The answers matter. Because when your limb—and your life—are at stake, you deserve more than imitation. You deserve leadership.

The Weight of Experience

Our senior surgeon, Dr. Polly Kokinos, has been at the forefront of vascular surgery in Silicon Valley for decades. She and her colleagues did not step into independence as a late-career experiment. They built it, sustained it, and continue to lead it with every patient encounter.

This depth of experience shows in our outcomes. It shows in our growth. It shows in our partnerships with wound care centers, primary care physicians, and podiatrists. It shows in the trust families place in us when they seek second opinions. And it shows in the generations of patients who return to us because they know we care about them—not just about revenue.
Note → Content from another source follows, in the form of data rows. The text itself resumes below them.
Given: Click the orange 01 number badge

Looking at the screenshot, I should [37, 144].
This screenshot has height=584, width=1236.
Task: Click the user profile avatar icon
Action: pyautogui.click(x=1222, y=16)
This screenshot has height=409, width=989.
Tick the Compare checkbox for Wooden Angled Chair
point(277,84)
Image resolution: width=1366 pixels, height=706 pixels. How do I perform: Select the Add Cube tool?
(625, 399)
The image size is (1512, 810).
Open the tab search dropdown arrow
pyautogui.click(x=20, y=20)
The Cost of Cutting Corners

The tragedy of vascular disease is that it punishes delay and rewards diligence. In some instances,  vascular surgery offices employ the help of physician extenders (NP’s and PA’s) to see their patients. As good as they may be, PA’s and NP’s are not doctors: A missed diagnosis, a misread ultrasound, or an unnecessary amputation can mean the difference between walking and never walking again. At South Bay Vascular Center, every patient consults with a board certified Vascular Surgeon before ever being prescribed a procedure. Experience matters!

That is why South Bay Vascular has never cut corners. We built an accredited vascular lab on site. We fought for our own surgery center. We staffed with registered vascular technologists. We maintained independence to protect our patients from bureaucratic delay and we fight every day as we lead the charge against vascular disease in Santa Clara County.
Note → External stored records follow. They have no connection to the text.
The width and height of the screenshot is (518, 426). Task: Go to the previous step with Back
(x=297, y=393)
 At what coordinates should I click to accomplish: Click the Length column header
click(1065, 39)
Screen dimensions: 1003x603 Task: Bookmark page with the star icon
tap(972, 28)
Imitators may eventually catch up to the form of what we do—but the spirit behind it cannot be copied. For us, these investments were never about competing with others. They were about protecting patients.
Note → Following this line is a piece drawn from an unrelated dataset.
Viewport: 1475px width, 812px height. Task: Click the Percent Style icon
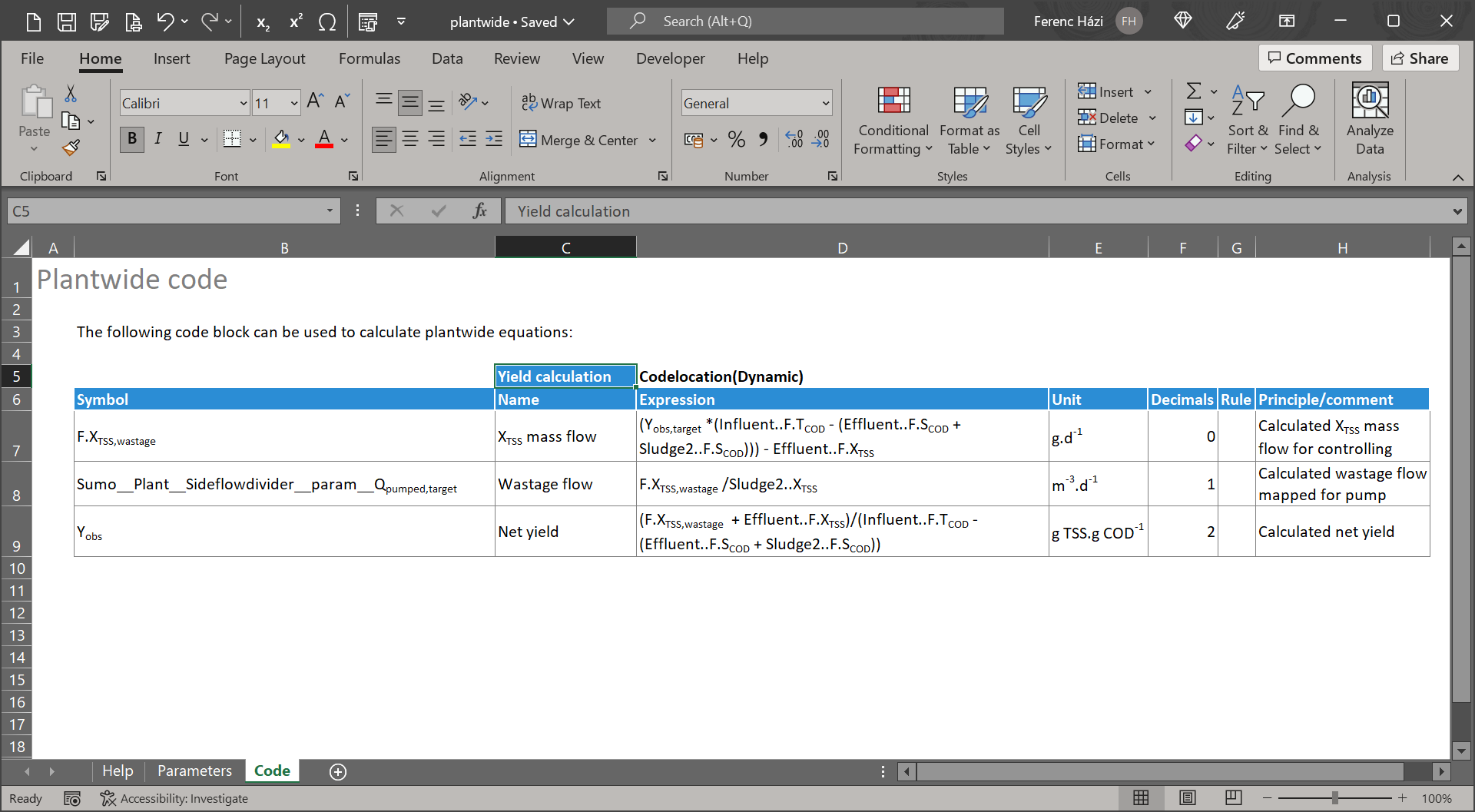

A Call to Patients: Demand More

If you are facing vascular disease, do not settle for surface appearances. Do not assume that every vascular practice operates with the same depth of integrity or the same mission-driven focus.

Demand to know:

  • How long has the practice been independently serving your community?
  • Are their surgeons deeply experienced in private practice pathways, or are they recent transplants from large salaried systems?
  • Is their patient education authentic, consistent, and rooted in clinical authority—or does it read like borrowed content?

Your health, your limb, and your life are too valuable to entrust to anyone but true leaders.

Conclusion: Why We Lead

South Bay Vascular Center & Vein Institute is more than a clinic. We are a movement—leading the fight against vascular disease in Santa Clara County with courage, compassion, and integrity.

Others may try to mirror what we do. They may even succeed in copying the outer forms of our work. But leadership cannot be cloned. It must be lived, day after day, in the operating room, in the exam room, in the vascular lab, and in the heart of every physician who chooses patients over profit.

For decades, we have chosen that path. And we will continue to lead—because our community deserves nothing less. And for that very reason, we now serve patients in 4 offices; Campbell, Gilroy, Santa Cruz and Fremont.